Nach § 27 Abs. 2 S. 3 SGB VIII kann eine Hilfe auch im Ausland erbracht werden,[227] wenn dies nach Maßgabe eines Hilfeplans zur Erreichung des Hilfeziels im Einzelfall erforderlich ist. In Ausgestaltung des Hilfeplans bedarf es dann gegebenenfalls der Stellungnahme einer der in § 35a Abs. 1a S. 1 SGB VIII genannten Personen, d.h. etwa eines Arztes für Kinder- und Jugendpsychiatrie, um eine seelische Störung mit Krankheitswert bei dem betroffenen Minderjährigen auszuschließen. In jedem Fall muss sichergestellt werden, dass die Maßnahmen im Ausland allein von ausreichend qualifizierten Fachkräften im Sinne des § 72 Abs. 1 SGB VIII begleitet werden, wobei prinzipiell auch nur anerkannte Träger der Jugendhilfe oder Einrichtungen, die der Aufsicht der zuständigen Landesbehörden unterliegen, diese Maßnahmen durchführen sollen.[228]

 

Rz. 68

Nach § 27 Abs. 3 SGB VIII umfasst die Hilfeleistung primär pädagogische und damit verbundene therapeutische Leistungen. Unter der Vorgabe, dass eine Berufsausbildung essentieller Bestandteil einer eigenverantwortlichen Persönlichkeit ist, ist im Bedarfsfall auch eine Ausbildungs- oder Beschäftigungsmaßnahme gemäß § 13 Abs. 2 SGB VIII im Rahmen der Hilfeleistung anzubieten, wobei die Leistungen nach dem SGB VIII jenen des SGB II vorgehen, soweit nicht Leistungen nach §§ 3 Abs. 2 und 14 bis 16 SGB II in Rede stehen.

 

Rz. 69

Erst nachträglich eingefügt wurde die nach § 27 Abs. 4 SGB VIII vorgesehene Hilfe für minderjährige Mütter, um zu verhindern, dass für sie bedingt durch die Geburt des Kindes nur die Inanspruchnahme von Leistungen nach § 19 SGB VIII in Betracht kommt.

 

Rz. 70

Werden im Rahmen der Hilfe zur Erziehung stationäre oder teilstationäre Leistungen außerhalb des Elternhauses wahrgenommen, so kommt eine Heranziehung sowohl des Minderjährigen als auch seiner Eltern zu den Kosten gem. § 91 Abs. 1 Nr. 5, Abs. 2 Nr. 2 SGB VIII in Betracht. Gleichzeitig ist zu beachten, dass der Träger der Jugendhilfe die Kosten der Hilfe nur dann trägt, wenn die jeweilige Hilfsmaßnahme auf seiner Entscheidung entsprechend den Vorgaben des Hilfeplans beruht.[229]

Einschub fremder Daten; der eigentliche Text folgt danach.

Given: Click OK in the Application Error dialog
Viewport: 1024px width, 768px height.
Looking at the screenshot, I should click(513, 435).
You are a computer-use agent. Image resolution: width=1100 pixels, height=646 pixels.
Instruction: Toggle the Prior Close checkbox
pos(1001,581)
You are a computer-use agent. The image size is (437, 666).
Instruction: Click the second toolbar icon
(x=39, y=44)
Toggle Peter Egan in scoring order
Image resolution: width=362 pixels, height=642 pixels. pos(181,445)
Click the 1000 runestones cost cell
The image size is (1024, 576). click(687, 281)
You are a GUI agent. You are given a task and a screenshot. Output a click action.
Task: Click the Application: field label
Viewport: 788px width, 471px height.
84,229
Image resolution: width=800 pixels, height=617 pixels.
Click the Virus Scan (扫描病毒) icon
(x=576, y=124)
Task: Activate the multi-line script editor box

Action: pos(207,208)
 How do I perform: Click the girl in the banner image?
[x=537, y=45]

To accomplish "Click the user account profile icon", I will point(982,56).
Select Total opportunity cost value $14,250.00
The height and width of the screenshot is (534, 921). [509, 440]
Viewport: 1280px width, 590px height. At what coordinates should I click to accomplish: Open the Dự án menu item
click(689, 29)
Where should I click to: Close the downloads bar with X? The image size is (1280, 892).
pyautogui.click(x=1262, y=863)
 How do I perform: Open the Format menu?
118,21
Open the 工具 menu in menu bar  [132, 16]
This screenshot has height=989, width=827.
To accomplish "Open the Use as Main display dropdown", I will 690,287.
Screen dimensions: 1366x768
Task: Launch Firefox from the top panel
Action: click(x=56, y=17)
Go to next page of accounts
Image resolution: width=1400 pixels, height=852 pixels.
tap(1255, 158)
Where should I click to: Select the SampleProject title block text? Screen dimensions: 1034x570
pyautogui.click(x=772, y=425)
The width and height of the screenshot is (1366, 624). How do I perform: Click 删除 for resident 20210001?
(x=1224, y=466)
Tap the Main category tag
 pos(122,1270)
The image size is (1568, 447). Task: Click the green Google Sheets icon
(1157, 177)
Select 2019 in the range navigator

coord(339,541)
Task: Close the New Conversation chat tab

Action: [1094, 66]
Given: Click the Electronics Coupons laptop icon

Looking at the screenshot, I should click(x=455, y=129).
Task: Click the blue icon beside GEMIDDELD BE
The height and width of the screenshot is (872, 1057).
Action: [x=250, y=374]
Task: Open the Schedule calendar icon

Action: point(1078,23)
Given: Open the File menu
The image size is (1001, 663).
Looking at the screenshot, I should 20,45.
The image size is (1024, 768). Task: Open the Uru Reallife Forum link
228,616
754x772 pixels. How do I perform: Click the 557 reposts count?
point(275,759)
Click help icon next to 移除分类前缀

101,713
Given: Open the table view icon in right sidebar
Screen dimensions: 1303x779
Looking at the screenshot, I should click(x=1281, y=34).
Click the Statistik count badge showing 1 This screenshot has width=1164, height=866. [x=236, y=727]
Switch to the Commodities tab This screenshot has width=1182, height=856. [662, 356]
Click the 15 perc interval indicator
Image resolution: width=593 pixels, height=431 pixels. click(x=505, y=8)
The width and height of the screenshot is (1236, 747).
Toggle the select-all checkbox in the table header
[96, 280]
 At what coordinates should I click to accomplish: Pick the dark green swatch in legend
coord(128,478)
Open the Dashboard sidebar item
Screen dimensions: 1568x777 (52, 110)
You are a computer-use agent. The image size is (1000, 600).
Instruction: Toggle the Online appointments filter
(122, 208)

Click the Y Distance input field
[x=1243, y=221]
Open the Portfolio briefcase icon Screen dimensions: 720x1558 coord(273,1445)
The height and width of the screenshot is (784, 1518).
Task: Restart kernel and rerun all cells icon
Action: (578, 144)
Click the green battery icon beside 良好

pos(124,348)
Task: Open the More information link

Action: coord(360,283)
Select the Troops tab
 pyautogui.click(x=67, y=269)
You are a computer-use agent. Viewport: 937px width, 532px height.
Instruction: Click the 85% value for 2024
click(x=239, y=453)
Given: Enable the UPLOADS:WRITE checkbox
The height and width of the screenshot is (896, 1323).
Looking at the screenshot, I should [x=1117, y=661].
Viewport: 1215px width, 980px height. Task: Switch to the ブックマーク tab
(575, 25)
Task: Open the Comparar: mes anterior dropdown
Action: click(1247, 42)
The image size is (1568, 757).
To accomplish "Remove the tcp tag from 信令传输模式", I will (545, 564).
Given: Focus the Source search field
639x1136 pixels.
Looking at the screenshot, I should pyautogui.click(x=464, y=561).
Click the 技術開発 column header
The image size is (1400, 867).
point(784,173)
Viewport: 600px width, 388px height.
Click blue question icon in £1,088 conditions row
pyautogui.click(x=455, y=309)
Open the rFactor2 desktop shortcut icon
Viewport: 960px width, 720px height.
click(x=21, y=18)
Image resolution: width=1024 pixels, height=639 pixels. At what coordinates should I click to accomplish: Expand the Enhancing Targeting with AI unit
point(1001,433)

[223] OVG Rheinland-Pfalz FEVS 56, 420.
[225] Münder/Meysen/Trenczek, Frankfurter Kommentar SGB VIII, § 27 Rn 20; zu den Besonderheiten bei einer freiheitsentziehenden Unterbringung in Einrichtungen der Kinder- und Jugendhilfe vgl. Hoffmann, FamRZ 2013, 1346.
[226] Wiesner, SGB VIII, § 27 Rn 14 m.w.N.
[227] Siehe dazu auch Eschelbach/Rölke, Vollzeitpflege im Ausland – Aufgaben der deutschen Jugendämter, JAmt 2014, 494.
[228] Kunkel/Kepert/Pattar, SGB VIII, § 27 Rn 33.
[229] Münder/Meysen/Trenczek, Frankfurter Kommentar, § 27 Rn 45.